Sokaklar kan gölü. Devlet başkanı öldürülmüş cesedi yerlerde sürünüyor.  İdam sehpaları darağaçları kurulmuş. Sokaklarda korku ve gerilim hakim. Çocuklar sokağa çıkamıyor. DlEgemen dünya darbecilerle kol kola. Her yerde cadı avı başlamış. Bu ihanete karşò çıkan herkes tutuklanmış. Böyle bir Türkiyeye uyanmak ölümden daha beter değil midir.? Bu yüzden insanlar olul oluk ölüme koştular. Yüce Allah o gün kullarının kalbine cesaret ikliminin kutsal rüzgarlarını gönderdi.  Normal zamanda arabanın önüne atlamayacak adamlar tankın altına girdiler.
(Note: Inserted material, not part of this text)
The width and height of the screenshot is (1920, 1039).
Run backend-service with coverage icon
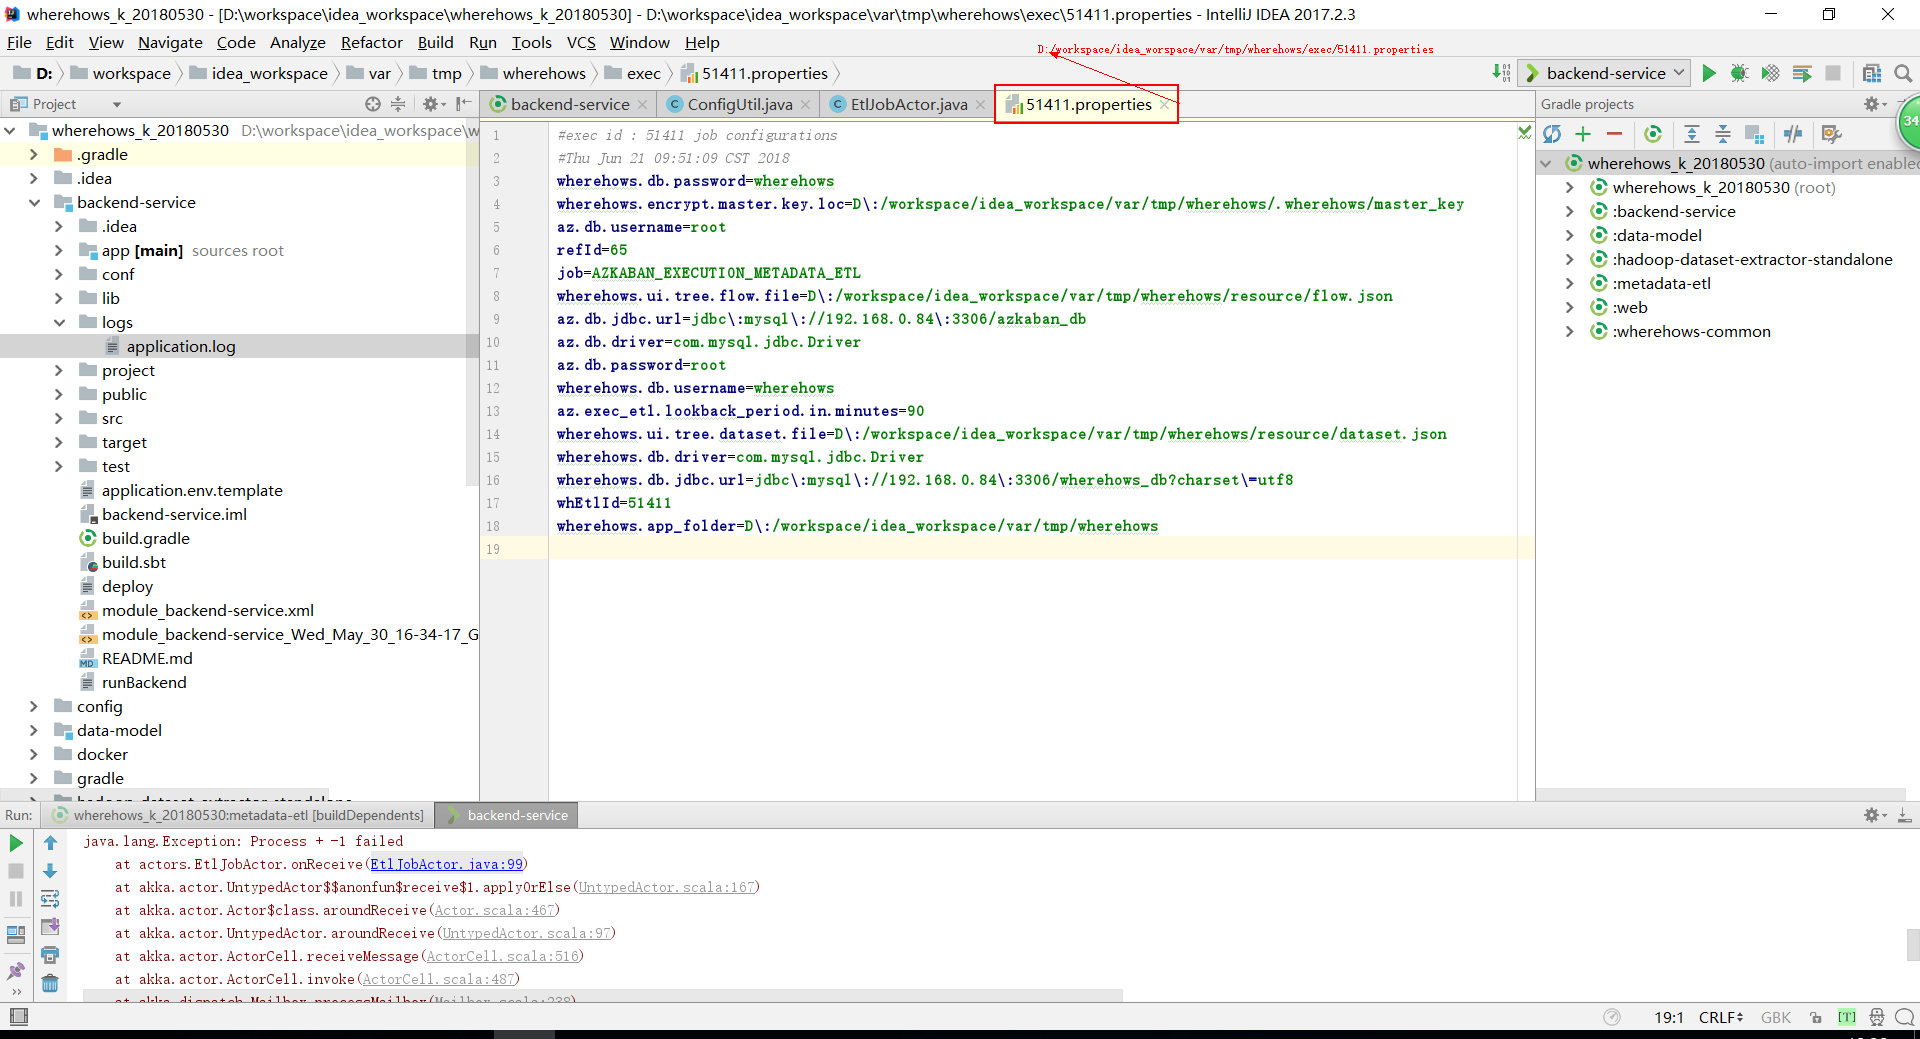1771,73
Bunun fizik kuralları ile  anlaşılabilir bir yanı  yok.  Zaten büyük kahramanlar böyle zamanda ortaya çıkar ve yaşadıklarına daha sonra kendileri dahi inanamazlar.

Tehlikenin farkında olmayışımızın diğer bir nedeni maalesef devlet sistemimizin eksik ve aksayan yanları. Düşmanını fertlerine tanıtamayan devlet bir zaafiyet ićindedir.  Çünkü bilgiden yoksunluk rehaveti de beraberinde getirir.  Devletin kılcal damarlarına sızmış bir virüsleri temizleyecek organlarımız da virüs kapmışsa yapacağınız fazla bir şey yok demektir. Bu badireyi atlattıktan sonra devleti yeniden dizayn edemezsek Allah korusun bu millet varlık ve yokluk tehlikesi ile karşı karşıya kalacaktır.

Bu nedenle devletin tanımı ve fonksiyonu yeniden tarif edilmeli..

DEVLET NEDİR?

Devlet her şeyden önce kendine karşı potansiyel bir düşman yapılanmasına en başında müsaade etmeyen yani o düşmanı yatağında boğan güç ve akıldır.

Düşmanı Yatağında boğmaya fırsat bulamaz ve bur şekilde kendine karşı hasmane bir saldırı olması halinde ise onu bir daha kımıldamayacak hale getiren aygıttır.

Bunları için ne gerekir?

1. Ülke yònetiminde Müthiş bir zeka ve stratejiye sahip beyin takımı.

2. Mükemmel bir eğitim sistemi ve mükemmel bir eğitim ordusu. Yüksek ideallerle Motive edilmiş gençlik.

3. Kusursuz ve çok yönlü bir istihbarat.

4. Kamuda liyakatın ve motivasyonun egemen olduğu bir yönetim şekli.

Bunların dördüne sahip olan devlet, en kötü coğrafyada da olsa en azılı düşmanlara sahip bulunsa da tüm pozisyonları lehine çevirmesini bilir.

Zira düşman her zaman vardır ve düşman asla uyumaz. Sizin zayıf anlarınızı kollar .Düşmanın güçlenmesini engellemek onların  arasın nifak sokmak ,bölmek ve  onların planladığı saldırılarını òtelemek ve etkisizlestirmek veya oyunu beşiğinde boğmak devletin derin aklının görevidir .

Umarım devlet tüm bu yaşananlardan gerekli dersi almıştır.